— Passage shown —
You can fly in, hike in, or “mush in,” but you cannot drive in! Gates of the Arctic National Park is inside the Arctic Circle, making it the most northern as well as the most remote of the national parks. It is unaltered, untamed wilderness with no roads, established trails, designated campgrounds, or cell service.
In Gates of the Arctic, you see the world as seven thousand years of human ancestry encountered it. Caribou, grizzly and black bear, Dall sheep, musk ox, wolves, fox, and moose wander the land making the most of a short summer season, tending to the matters of making life and then moving on to escape the harshness of the long polar winter.
Of course, travelers to Gates of the Arctic National Park aren’t the first to experience the wilderness. If we turn to scripture, Abraham, Moses, Elijah, John the Baptist, and Jesus all experienced the wilderness. And through church history, a host of known and unknown mystics and ascetics spent time in the wilderness.
Some ran away from the distractions of life or to break the daily routine in favor of a new way of being. Others ran toward an encounter with God or to discover the sacred in spaces where it dwells less camouflaged by the secular.

— The data —

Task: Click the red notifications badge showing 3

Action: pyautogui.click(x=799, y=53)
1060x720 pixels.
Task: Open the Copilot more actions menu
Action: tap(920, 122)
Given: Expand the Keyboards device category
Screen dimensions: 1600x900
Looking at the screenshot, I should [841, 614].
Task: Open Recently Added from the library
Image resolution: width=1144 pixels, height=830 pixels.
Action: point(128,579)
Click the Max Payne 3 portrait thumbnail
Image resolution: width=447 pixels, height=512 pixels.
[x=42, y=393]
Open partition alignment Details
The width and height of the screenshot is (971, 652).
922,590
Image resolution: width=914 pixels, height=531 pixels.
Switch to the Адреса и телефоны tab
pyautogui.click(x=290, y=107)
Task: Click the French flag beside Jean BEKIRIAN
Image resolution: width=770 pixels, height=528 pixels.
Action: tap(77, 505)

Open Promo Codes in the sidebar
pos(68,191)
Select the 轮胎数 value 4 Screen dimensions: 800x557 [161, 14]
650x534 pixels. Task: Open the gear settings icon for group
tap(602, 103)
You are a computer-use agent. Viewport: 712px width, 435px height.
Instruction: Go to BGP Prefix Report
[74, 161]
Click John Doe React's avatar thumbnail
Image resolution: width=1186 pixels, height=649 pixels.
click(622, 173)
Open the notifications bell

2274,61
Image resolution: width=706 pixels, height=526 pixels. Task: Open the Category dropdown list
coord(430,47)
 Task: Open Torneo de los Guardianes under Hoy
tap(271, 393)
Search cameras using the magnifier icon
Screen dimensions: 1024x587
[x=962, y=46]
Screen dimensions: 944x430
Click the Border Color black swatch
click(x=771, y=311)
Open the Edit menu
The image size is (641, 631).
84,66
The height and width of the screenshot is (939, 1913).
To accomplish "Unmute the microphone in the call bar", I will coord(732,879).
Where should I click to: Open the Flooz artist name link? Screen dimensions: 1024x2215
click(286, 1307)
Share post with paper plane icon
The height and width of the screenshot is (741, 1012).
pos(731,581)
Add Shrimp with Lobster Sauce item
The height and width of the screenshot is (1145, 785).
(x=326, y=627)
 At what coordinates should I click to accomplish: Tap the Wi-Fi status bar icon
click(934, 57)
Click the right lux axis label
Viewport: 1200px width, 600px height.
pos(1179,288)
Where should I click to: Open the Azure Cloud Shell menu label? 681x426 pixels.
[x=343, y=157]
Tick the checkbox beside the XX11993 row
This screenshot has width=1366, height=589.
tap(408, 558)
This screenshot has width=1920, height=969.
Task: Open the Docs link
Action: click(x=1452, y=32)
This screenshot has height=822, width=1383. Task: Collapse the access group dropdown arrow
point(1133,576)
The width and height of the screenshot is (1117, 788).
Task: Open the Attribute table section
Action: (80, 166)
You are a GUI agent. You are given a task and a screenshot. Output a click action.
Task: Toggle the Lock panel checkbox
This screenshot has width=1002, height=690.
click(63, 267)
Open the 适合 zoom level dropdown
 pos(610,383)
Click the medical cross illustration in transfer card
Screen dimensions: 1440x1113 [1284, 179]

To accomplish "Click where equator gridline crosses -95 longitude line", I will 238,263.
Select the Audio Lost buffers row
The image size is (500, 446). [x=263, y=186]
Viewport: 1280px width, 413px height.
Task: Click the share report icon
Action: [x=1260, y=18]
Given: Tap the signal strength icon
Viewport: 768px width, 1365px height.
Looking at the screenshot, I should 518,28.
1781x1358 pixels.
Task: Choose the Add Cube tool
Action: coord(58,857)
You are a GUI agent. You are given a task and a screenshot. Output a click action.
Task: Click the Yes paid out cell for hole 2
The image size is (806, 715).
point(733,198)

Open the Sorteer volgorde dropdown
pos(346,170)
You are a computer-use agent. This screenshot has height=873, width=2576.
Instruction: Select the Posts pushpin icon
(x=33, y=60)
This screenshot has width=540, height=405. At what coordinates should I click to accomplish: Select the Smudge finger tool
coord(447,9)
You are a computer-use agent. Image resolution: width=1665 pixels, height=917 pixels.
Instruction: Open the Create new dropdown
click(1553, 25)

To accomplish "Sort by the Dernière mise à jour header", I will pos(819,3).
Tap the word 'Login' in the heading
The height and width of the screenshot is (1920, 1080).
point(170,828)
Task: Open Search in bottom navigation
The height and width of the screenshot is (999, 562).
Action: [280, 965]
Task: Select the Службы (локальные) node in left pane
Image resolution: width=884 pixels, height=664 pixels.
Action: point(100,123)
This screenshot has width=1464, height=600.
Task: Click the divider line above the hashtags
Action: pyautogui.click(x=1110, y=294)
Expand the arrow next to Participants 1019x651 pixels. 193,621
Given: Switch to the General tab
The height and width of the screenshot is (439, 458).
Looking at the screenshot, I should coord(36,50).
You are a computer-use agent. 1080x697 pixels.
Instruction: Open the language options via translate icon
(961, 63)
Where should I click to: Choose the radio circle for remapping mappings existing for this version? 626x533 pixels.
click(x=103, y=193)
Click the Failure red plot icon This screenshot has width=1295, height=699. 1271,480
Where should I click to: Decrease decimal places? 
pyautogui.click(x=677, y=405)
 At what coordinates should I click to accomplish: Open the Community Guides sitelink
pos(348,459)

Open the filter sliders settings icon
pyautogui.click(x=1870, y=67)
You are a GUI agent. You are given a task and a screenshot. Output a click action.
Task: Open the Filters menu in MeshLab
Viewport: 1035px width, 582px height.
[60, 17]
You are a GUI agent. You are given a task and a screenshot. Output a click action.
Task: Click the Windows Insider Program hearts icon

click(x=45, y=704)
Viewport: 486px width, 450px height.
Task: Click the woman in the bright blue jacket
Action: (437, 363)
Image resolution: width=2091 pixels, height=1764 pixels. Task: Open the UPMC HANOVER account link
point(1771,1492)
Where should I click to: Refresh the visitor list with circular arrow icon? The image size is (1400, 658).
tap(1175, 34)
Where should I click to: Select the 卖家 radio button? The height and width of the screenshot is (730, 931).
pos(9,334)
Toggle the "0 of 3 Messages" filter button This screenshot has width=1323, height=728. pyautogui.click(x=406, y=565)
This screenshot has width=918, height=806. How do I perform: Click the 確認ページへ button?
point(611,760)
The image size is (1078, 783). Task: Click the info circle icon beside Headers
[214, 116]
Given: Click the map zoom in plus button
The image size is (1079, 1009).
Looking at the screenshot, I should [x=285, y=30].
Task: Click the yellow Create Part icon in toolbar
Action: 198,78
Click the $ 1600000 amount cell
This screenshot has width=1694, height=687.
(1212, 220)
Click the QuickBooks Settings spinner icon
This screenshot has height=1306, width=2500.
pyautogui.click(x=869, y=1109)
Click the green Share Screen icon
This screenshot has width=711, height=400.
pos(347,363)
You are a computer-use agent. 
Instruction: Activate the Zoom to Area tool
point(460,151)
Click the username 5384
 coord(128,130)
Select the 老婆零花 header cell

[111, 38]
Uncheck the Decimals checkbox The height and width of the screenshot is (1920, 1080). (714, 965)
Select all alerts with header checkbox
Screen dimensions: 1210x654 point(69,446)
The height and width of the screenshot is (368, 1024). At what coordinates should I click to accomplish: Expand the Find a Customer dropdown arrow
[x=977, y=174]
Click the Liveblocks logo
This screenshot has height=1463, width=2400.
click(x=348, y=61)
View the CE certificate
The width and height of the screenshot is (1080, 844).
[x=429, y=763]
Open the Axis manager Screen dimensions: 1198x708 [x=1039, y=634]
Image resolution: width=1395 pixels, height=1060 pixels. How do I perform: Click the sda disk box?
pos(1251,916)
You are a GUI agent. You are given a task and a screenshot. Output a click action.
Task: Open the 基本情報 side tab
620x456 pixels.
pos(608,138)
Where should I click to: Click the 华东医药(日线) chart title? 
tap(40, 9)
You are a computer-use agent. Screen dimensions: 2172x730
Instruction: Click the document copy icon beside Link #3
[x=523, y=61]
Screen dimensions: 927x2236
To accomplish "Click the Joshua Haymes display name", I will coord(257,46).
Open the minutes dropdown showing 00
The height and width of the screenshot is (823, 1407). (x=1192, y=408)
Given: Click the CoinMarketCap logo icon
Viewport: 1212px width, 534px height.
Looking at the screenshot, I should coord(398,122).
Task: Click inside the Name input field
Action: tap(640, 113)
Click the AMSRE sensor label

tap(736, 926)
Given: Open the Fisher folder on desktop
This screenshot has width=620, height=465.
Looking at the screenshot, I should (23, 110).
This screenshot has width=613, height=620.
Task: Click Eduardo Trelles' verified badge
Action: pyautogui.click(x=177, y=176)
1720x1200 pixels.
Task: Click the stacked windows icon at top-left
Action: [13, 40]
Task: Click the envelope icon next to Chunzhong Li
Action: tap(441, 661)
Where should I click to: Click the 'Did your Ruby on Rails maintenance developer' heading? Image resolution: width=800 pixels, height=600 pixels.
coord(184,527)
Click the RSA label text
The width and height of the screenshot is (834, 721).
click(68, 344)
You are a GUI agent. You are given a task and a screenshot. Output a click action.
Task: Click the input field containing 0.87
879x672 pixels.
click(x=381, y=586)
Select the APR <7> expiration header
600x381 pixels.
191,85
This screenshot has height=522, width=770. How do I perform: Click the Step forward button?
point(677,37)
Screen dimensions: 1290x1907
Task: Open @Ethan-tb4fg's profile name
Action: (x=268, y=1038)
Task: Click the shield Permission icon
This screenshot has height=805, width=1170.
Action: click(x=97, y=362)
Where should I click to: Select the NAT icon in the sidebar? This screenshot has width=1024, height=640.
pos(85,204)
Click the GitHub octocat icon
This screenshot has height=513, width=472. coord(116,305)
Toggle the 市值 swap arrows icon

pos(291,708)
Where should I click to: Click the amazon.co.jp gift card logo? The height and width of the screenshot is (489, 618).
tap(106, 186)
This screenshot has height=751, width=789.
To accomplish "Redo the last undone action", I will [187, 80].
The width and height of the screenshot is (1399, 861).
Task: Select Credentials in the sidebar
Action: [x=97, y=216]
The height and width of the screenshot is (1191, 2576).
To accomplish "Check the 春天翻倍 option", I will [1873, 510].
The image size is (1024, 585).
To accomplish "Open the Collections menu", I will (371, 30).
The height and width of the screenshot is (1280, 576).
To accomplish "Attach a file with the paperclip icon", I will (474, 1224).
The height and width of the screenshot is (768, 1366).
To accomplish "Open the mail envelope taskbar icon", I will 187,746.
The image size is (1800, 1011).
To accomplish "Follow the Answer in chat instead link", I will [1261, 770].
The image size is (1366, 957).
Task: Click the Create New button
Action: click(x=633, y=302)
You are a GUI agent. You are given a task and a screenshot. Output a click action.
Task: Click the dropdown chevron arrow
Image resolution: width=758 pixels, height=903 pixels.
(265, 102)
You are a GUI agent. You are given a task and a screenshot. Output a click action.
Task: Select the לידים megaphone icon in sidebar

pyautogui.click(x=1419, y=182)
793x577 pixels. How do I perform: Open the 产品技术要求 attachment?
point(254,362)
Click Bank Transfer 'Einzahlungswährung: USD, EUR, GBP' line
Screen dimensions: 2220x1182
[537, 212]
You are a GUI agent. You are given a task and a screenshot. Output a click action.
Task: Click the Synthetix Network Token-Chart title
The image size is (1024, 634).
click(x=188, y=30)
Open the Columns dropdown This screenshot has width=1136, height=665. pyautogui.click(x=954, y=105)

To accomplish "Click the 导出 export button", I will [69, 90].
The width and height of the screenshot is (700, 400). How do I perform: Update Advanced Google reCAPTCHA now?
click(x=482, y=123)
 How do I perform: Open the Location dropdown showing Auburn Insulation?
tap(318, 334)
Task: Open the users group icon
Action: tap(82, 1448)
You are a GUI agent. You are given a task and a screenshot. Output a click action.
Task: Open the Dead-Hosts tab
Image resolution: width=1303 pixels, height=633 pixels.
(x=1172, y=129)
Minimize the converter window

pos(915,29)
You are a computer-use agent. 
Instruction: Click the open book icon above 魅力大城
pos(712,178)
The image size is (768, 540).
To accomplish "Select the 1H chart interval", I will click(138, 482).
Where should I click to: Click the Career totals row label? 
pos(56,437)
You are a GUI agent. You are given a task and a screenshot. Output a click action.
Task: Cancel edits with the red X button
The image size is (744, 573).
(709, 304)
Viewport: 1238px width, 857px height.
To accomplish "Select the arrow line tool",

— What you are asked to do —
Can you sum up the passage on Gates of the Arctic National Park above in two sentences?

— Completed exercise —
Gates of the Arctic National Park lies inside the Arctic Circle, making it the most northern and most remote of the national parks: an untamed wilderness with no roads, established trails, designated campgrounds, or cell service, where caribou, bears, wolves, moose and other animals make the most of the short summer. Its travelers are not the first to experience the wilderness, since Abraham, Moses, Elijah, John the Baptist, Jesus, and many mystics and ascetics did too, some fleeing life's distractions and others seeking an encounter with God.